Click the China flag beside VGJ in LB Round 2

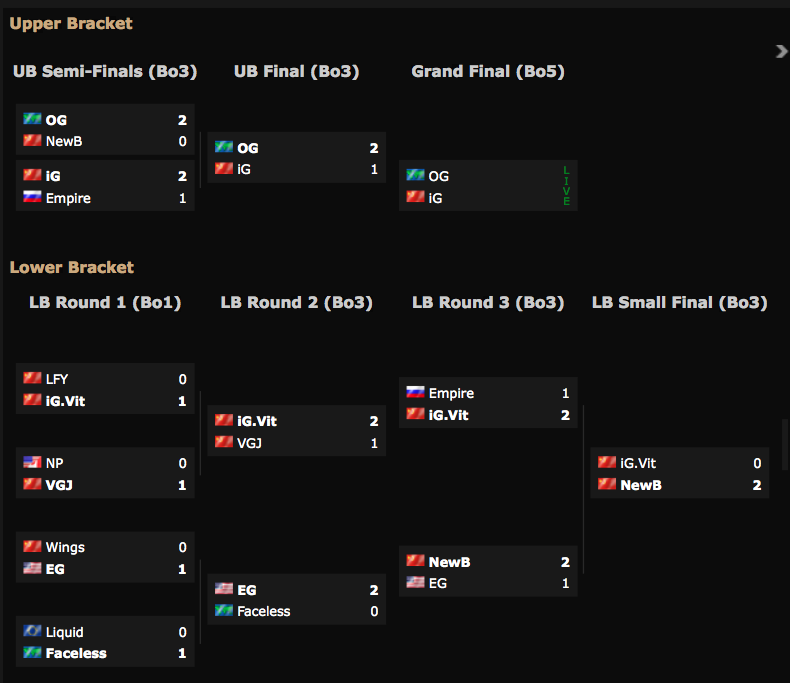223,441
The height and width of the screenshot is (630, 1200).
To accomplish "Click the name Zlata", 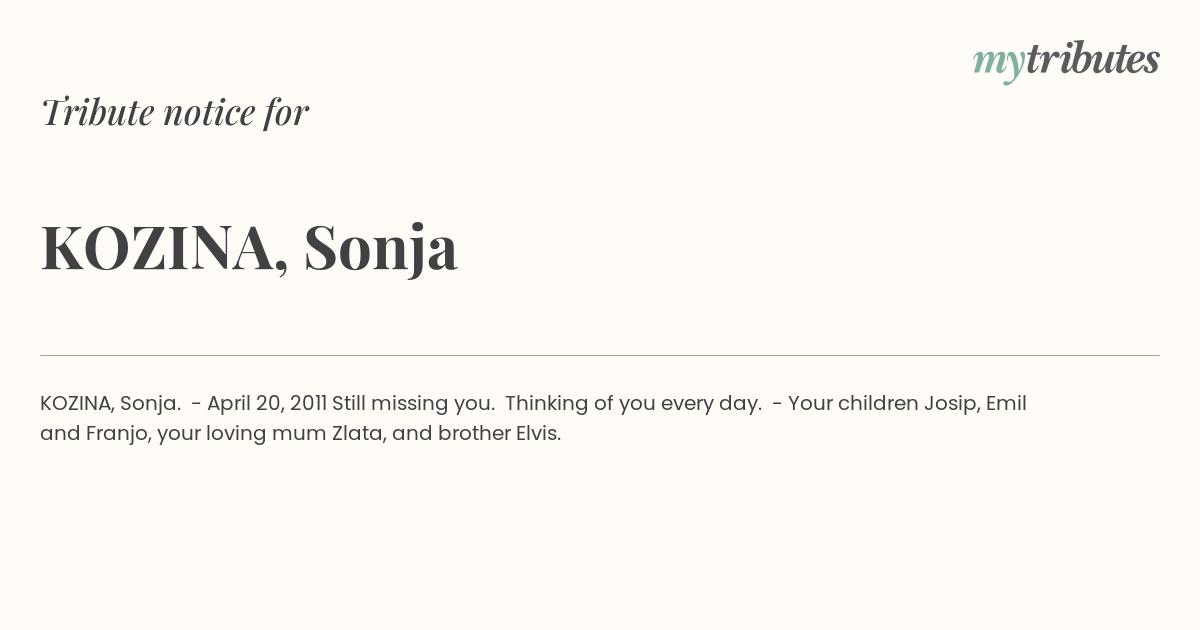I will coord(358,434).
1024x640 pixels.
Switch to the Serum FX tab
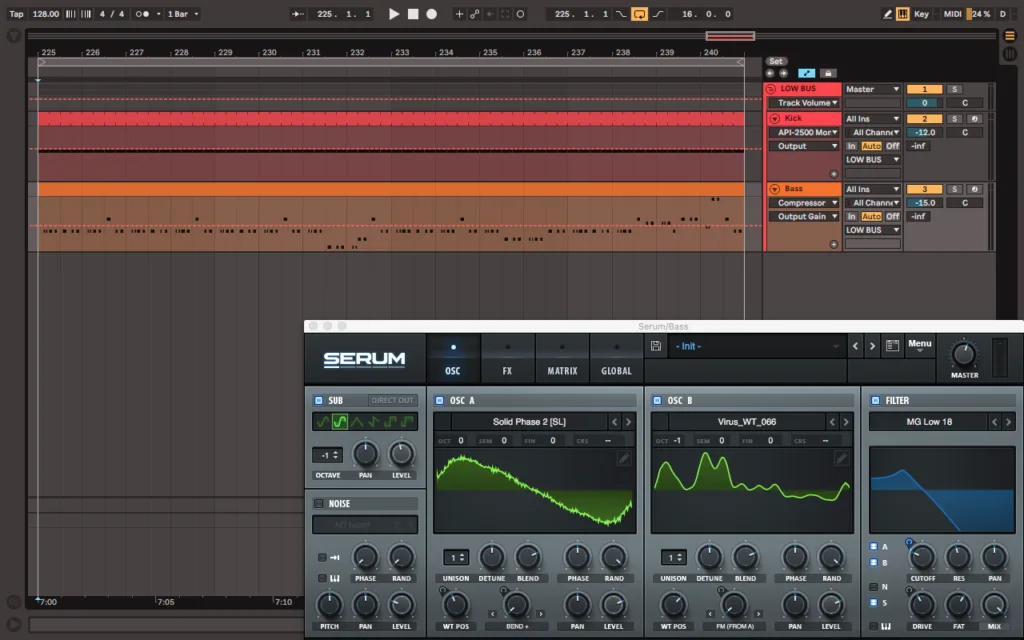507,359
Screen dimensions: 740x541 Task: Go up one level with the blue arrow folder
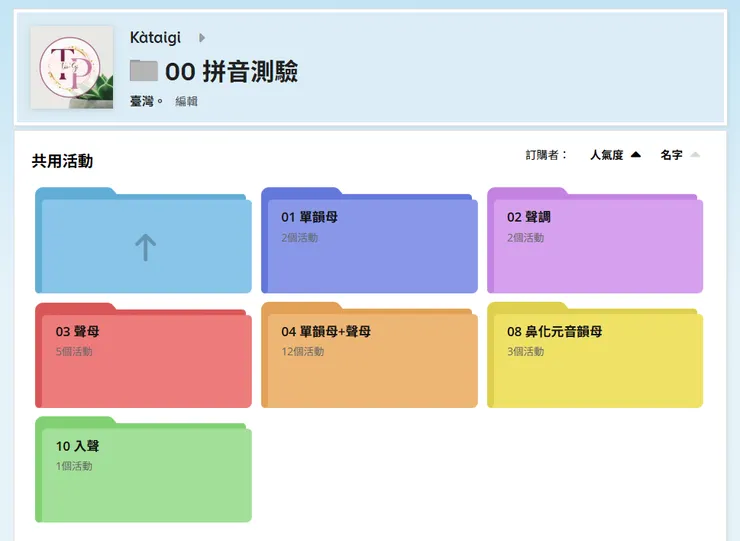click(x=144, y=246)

== Written exercise ==
Convert the lines of the entries into a numbered list, beginning with the line that contains "1024x640 pixels." and continuing through the final line of the entries. Omit blank lines and leave the pictures out of the answer.

== Exercise answer ==
1. 1024x640 pixels.
2. Switch to the Serum FX tab
3. 507,359
4. Screen dimensions: 740x541 Task: Go up one level with the blue arrow folder
5. click(x=144, y=246)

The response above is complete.